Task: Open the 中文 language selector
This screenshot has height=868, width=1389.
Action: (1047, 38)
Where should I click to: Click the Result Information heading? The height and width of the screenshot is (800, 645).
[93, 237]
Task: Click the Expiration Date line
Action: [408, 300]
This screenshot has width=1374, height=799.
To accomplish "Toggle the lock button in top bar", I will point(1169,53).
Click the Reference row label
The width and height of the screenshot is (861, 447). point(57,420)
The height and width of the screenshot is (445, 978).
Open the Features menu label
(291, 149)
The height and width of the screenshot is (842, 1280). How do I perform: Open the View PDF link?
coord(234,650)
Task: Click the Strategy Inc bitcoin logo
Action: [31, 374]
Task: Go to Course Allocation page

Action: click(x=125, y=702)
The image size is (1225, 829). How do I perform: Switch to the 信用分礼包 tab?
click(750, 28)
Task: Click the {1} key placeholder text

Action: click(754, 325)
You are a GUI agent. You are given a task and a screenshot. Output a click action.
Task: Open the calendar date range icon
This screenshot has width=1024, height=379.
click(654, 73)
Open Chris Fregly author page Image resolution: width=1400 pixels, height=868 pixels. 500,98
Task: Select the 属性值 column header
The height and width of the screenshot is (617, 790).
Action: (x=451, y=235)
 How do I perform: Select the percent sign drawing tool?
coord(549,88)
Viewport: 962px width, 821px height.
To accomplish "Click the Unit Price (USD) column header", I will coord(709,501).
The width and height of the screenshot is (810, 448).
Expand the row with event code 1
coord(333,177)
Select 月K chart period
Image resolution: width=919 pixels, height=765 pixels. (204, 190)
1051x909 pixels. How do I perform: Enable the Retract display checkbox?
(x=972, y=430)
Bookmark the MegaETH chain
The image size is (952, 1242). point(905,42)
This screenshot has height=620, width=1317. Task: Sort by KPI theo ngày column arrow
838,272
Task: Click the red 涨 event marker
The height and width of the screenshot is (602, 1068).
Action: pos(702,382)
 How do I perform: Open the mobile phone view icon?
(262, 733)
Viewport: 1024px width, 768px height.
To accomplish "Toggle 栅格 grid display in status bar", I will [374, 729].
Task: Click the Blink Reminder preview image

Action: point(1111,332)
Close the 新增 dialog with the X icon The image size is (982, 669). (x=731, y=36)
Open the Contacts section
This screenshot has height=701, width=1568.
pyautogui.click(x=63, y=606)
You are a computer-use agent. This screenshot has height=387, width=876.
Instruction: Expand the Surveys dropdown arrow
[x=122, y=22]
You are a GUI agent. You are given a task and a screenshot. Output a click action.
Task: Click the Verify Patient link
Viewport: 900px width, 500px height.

= DESCRIPTION OF THE TASK =
Every line of the material that holds the word "Toggle" must be found and copied.

= REPLY =
To accomplish "Toggle the lock button in top bar", I will point(1169,53).
To accomplish "Toggle 栅格 grid display in status bar", I will [374, 729].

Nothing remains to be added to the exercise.